A lo mejor crees que no quiero a Claudia, que no quiero a los niños, y por eso pienso estas cosas. Pero no es verdad. No sabes hasta qué punto los quiero a los tres. Uno se mira en el espejo y tal vez no le gusta su nariz o su boca, pero nadie se corta un brazo porque le haya salido un grano. No termino de acostumbrarme a ser adulto, a levantarme cada día sabiendo que hoy será idéntico a ayer e idéntico a mañana, me gusta engañarme pensando que por el otro camino no había tráfico, pero sé que no es verdad. Las puertas que dejé cerradas en el camino me marcan a fuego cicatrices de melancolía. Ahí queda eso. Verdaderamente, tenéis razón las dos. Cada día me vuelvo más redicho. Con los años se me va congelando el humor. La pedantería es sólo un efecto secundario, daños colaterales, que los llaman ahora.

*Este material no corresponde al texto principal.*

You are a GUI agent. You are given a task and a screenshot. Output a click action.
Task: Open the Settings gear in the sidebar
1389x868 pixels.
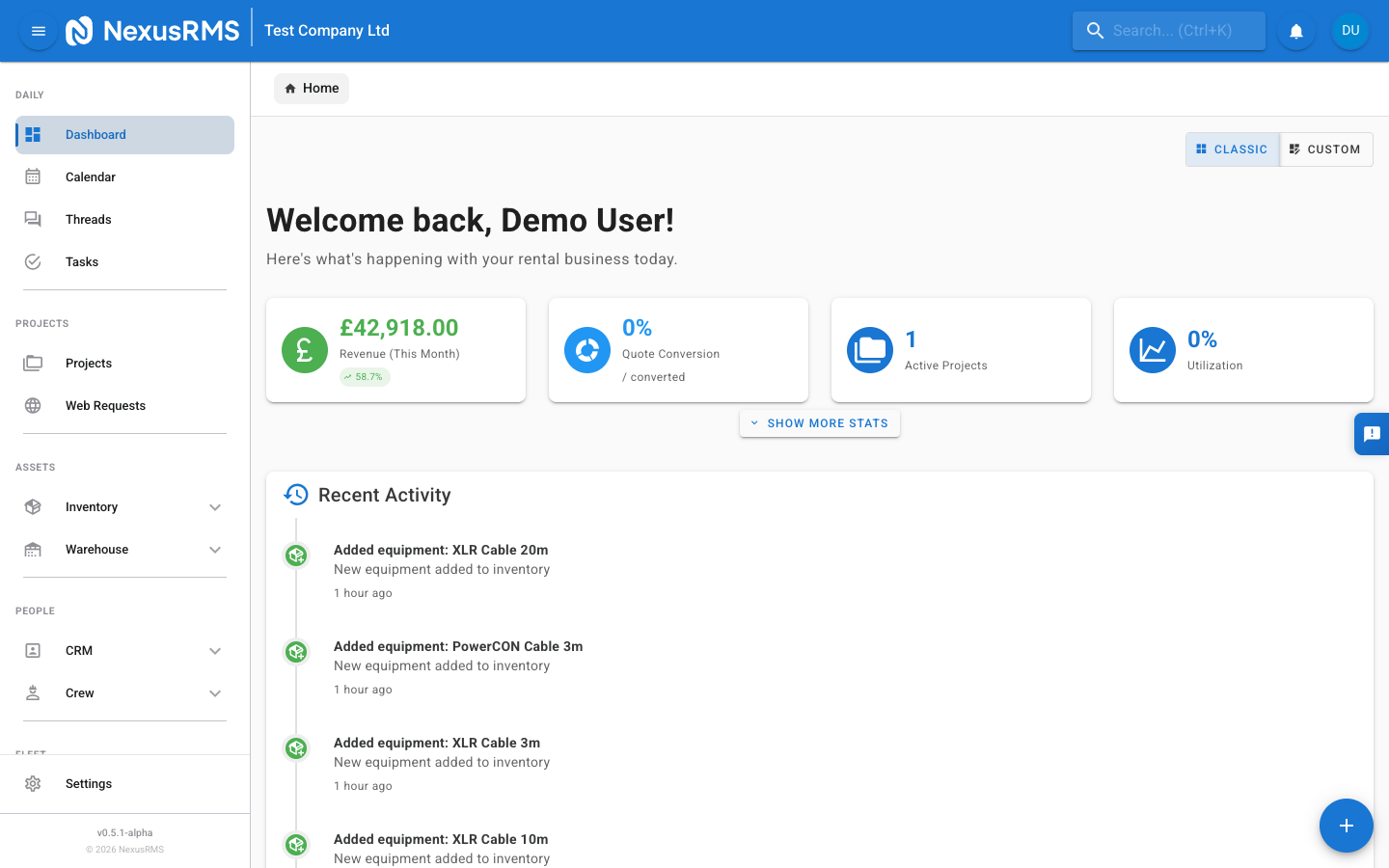(x=33, y=783)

- Con los niños es muy complicado. Empiezan a dar la lata y te ponen la cabeza como un bombo. Pero, bueno, ya veremos cómo, a ver si Claudia quiere que los dejemos con alguien. Toma, mira, una tarjeta. Ahí está mi teléfono. Llámame cuando puedas.
Te acerco una cartulina que contiene una dirección, un teléfono, y dos nombres y me siento muy avergonzado de que uno de los que figura no sea el tuyo.

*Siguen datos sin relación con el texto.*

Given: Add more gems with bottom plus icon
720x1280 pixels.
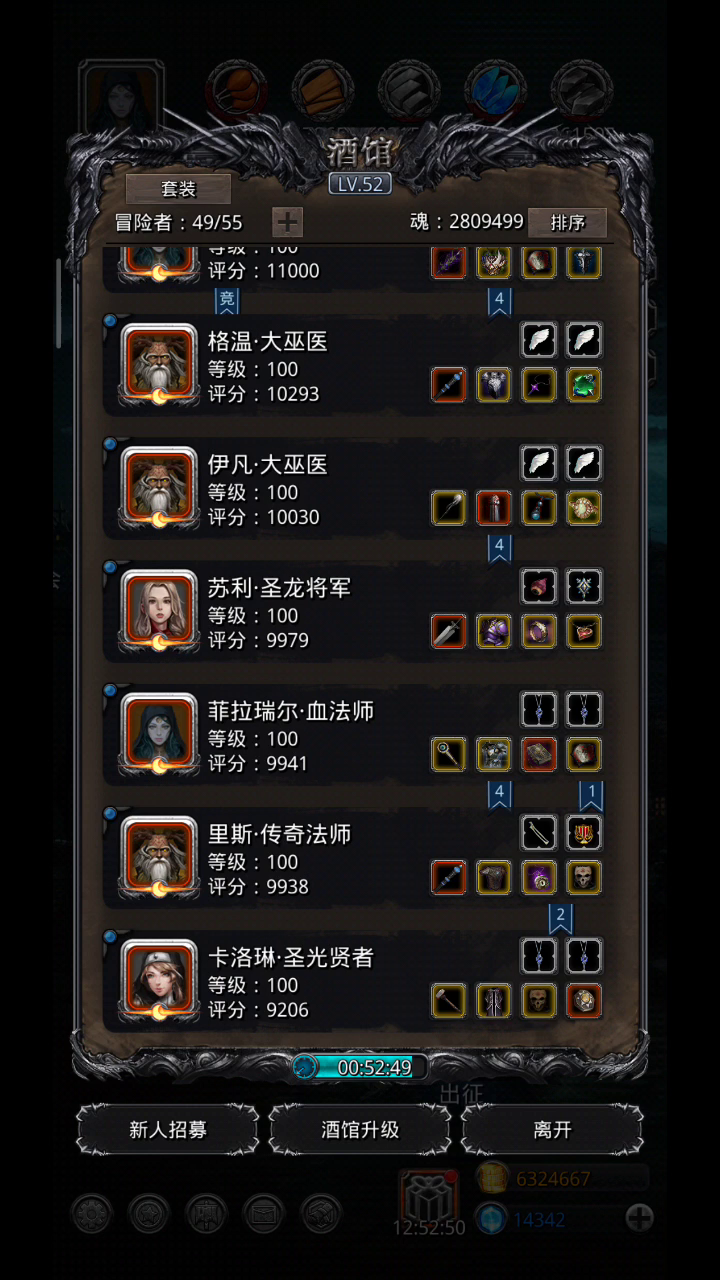Looking at the screenshot, I should click(x=639, y=1217).
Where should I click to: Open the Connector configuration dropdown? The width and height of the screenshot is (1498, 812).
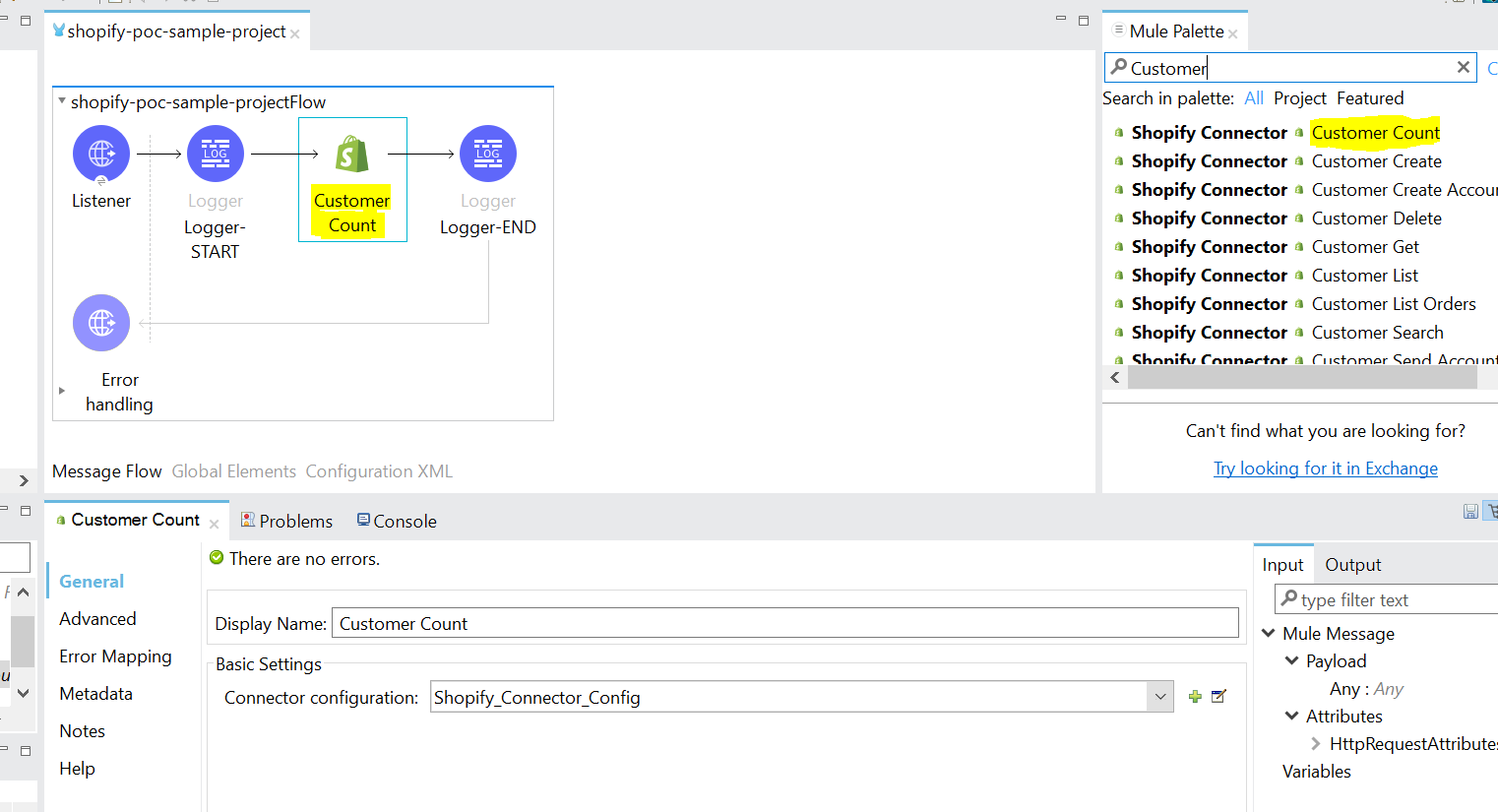coord(1160,697)
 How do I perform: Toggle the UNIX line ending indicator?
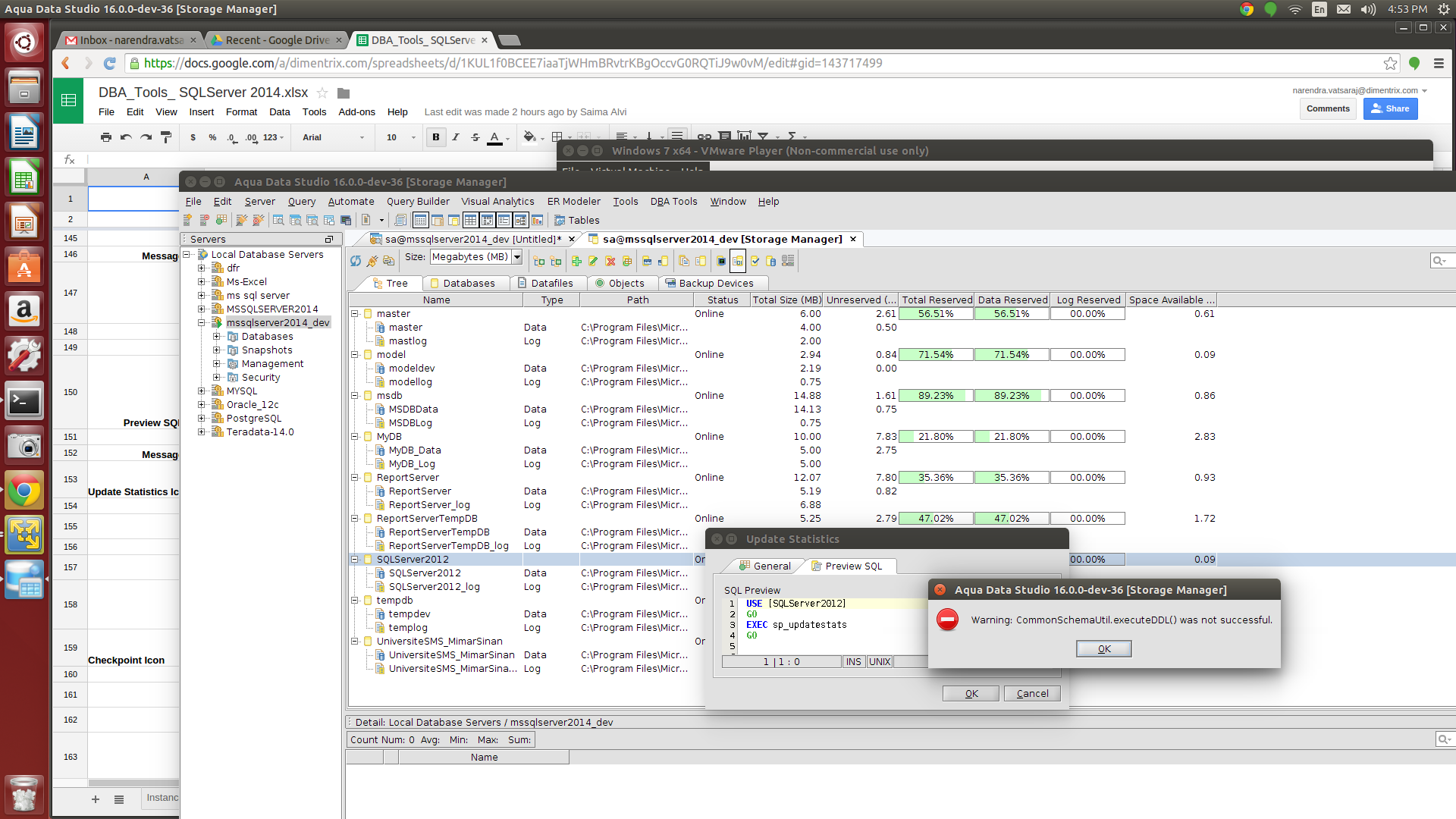(880, 662)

- Nosotros todavía no tenemos, pero si quieres te dejo el móvil. ¿Tienes un bolígrafo?
- No, creo que no.
- No importa... A ver, por aquí tiene que haber uno.
Tantas molestias, sabiendo que ninguno de los dos llamará por más que el otro se lo encarezca. Nadie es tan idiota, cuando le dicen, estás en tu casa, de exigir las escrituras.
- Mira, tu mujer te sigue llamando. Parece un poco enfadada. Es igual. Te llamo yo a ti. Venga, hasta pronto.
- Pero llámame, no se te olvide.
- De verdad que no se me olvida, venga, ve, que te está llamando.
Comienzo a alejarme de ti entre los pasillos abarrotados de productos de consumo, sé que no debo darme la vuelta, pero mira lo que le pasó a Teseo, y a la que se convirtió en estatua de sal, no me acuerdo de su nombre, no soy mejor que ellos, de modo que giro la cabeza, y te veo, mirando un set de cuatro manteles individuales más un vaso de regalo, varios modelos a elegir, un pack de dos paños de cocina más un paño de regalo, varios colores a elegir, un body de manga larga más un body de regalo, todas las tallas, cómo resistirse a promociones tan apasionantes y libidinosas, cómo sustraerse al embrujo de las ventajas prodigiosas de la Tarjeta Club Carrefour.
Siento la tentación de desandar mis pasos y correr a tu encuentro. Yo caí, tú no debes caer, Teresa. Lo mío ya no tiene remedio. Tengo que advertirte, tú todavía estás a tiempo. Pero sigo empujando el carro con una mano, mientras con la otra sostengo a Jaime, que se tira contra el suelo. No vale la pena que te avise, porque nadie se emborracha con el vino que bebe otro.
Feliz cumpleaños. Felices treinta años, Teresa.Adiós.